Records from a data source
[Start of Attachment]

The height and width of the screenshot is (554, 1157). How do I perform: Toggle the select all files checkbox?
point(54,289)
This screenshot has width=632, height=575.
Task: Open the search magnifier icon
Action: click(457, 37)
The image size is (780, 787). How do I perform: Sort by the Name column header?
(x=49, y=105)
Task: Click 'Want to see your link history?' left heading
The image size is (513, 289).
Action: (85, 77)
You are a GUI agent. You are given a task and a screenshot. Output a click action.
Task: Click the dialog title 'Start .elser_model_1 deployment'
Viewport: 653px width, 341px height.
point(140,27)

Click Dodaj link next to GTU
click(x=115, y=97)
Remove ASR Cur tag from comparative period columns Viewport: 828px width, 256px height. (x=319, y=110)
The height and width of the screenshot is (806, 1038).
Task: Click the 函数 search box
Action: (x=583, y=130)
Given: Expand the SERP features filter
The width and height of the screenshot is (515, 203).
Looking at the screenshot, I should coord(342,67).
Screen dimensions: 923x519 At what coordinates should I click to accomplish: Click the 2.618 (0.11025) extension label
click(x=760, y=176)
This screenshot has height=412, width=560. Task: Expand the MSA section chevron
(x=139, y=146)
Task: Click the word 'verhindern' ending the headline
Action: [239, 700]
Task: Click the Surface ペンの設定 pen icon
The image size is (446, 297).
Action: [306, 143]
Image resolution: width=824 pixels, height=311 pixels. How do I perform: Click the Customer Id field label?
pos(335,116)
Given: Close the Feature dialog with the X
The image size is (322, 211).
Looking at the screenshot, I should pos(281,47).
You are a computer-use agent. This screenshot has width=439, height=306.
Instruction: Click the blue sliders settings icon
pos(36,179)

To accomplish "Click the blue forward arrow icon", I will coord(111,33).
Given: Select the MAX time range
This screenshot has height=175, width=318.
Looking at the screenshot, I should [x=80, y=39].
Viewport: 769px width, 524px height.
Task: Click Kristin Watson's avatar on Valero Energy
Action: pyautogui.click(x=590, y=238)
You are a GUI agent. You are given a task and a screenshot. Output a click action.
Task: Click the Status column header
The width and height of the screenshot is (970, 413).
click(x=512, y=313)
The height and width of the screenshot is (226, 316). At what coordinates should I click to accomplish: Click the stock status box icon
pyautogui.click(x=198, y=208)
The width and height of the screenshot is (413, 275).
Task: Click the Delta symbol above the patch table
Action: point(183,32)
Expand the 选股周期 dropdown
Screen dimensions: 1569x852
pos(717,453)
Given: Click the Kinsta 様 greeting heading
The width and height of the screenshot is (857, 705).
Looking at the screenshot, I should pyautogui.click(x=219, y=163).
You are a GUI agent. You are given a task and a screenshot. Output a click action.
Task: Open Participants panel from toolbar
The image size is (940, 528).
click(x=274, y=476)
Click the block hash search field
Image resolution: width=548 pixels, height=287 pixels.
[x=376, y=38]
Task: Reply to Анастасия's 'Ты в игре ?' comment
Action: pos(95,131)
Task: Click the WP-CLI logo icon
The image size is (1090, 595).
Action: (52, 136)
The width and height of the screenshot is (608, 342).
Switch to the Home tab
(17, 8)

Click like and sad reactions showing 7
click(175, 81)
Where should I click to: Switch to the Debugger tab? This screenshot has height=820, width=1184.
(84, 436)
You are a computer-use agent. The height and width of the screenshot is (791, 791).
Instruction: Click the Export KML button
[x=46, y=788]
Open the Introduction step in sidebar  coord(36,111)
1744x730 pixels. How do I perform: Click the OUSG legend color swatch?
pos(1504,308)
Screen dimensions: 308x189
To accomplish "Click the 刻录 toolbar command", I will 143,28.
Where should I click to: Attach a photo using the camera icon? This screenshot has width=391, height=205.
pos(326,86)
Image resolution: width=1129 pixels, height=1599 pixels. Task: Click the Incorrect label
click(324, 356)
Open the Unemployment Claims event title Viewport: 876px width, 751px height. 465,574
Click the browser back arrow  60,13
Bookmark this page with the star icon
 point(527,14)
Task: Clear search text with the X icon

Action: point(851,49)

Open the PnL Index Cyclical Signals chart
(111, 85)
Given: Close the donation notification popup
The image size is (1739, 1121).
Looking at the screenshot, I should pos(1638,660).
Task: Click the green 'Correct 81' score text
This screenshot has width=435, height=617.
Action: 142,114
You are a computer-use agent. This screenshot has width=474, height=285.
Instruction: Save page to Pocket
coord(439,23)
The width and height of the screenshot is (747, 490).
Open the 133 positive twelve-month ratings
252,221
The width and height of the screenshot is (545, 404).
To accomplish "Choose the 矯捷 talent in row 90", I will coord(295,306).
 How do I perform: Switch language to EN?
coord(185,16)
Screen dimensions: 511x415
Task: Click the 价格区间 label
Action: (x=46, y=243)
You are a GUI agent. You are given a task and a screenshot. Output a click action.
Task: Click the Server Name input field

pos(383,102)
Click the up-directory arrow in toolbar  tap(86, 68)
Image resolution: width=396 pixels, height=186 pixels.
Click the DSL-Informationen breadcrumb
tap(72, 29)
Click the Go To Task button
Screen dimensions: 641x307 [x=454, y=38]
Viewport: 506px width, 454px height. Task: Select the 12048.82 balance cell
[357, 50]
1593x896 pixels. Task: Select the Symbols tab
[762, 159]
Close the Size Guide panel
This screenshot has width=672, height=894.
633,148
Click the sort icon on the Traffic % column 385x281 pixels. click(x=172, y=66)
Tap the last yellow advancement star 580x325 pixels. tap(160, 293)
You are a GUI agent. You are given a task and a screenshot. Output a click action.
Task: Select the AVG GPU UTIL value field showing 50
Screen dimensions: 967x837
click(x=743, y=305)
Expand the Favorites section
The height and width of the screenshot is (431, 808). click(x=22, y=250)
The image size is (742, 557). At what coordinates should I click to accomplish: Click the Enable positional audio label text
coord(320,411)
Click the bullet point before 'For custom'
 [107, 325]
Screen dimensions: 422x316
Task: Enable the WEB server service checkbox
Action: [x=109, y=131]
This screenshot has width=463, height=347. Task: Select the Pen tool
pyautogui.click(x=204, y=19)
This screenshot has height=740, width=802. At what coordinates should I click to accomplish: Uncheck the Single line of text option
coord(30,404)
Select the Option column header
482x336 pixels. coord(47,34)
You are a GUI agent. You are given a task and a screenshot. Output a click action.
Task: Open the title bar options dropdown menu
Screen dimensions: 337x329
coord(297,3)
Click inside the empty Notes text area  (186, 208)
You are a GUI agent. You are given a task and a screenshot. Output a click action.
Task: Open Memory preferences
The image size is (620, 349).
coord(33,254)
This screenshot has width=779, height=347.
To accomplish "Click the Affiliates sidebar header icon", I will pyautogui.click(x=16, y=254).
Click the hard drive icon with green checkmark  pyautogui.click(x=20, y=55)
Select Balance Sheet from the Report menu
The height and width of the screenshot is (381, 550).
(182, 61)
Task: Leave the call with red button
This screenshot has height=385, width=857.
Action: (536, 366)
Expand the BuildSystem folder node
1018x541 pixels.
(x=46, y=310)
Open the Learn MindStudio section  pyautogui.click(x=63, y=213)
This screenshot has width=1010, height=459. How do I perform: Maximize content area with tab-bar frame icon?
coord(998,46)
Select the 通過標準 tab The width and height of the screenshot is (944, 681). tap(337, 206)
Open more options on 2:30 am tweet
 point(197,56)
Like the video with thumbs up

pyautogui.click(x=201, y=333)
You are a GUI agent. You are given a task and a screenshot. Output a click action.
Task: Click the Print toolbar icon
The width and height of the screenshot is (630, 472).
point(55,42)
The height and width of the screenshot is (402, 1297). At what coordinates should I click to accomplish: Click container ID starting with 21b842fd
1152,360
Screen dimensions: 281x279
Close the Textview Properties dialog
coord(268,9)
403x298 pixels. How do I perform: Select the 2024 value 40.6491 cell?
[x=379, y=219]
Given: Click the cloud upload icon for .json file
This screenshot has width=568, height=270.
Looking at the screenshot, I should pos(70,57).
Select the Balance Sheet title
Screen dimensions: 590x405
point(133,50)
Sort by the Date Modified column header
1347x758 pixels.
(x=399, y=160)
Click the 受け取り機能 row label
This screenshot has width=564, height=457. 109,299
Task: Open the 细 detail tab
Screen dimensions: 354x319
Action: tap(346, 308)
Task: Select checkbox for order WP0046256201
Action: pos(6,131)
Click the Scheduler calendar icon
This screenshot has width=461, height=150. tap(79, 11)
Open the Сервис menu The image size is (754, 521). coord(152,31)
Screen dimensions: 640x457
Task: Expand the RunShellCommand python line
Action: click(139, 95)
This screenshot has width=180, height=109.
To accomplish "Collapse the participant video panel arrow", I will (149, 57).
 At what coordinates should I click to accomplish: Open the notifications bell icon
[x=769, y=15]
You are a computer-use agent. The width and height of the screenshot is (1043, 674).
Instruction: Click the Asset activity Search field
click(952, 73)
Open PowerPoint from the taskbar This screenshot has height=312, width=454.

[End of Attachment]

_WHAT IS REQUIRED_.
Filter the records for the string "sidebar" and copy every line that holds it.

_WORKED SOLUTION_.
Open the Introduction step in sidebar  coord(36,111)
To accomplish "Click the Affiliates sidebar header icon", I will pyautogui.click(x=16, y=254).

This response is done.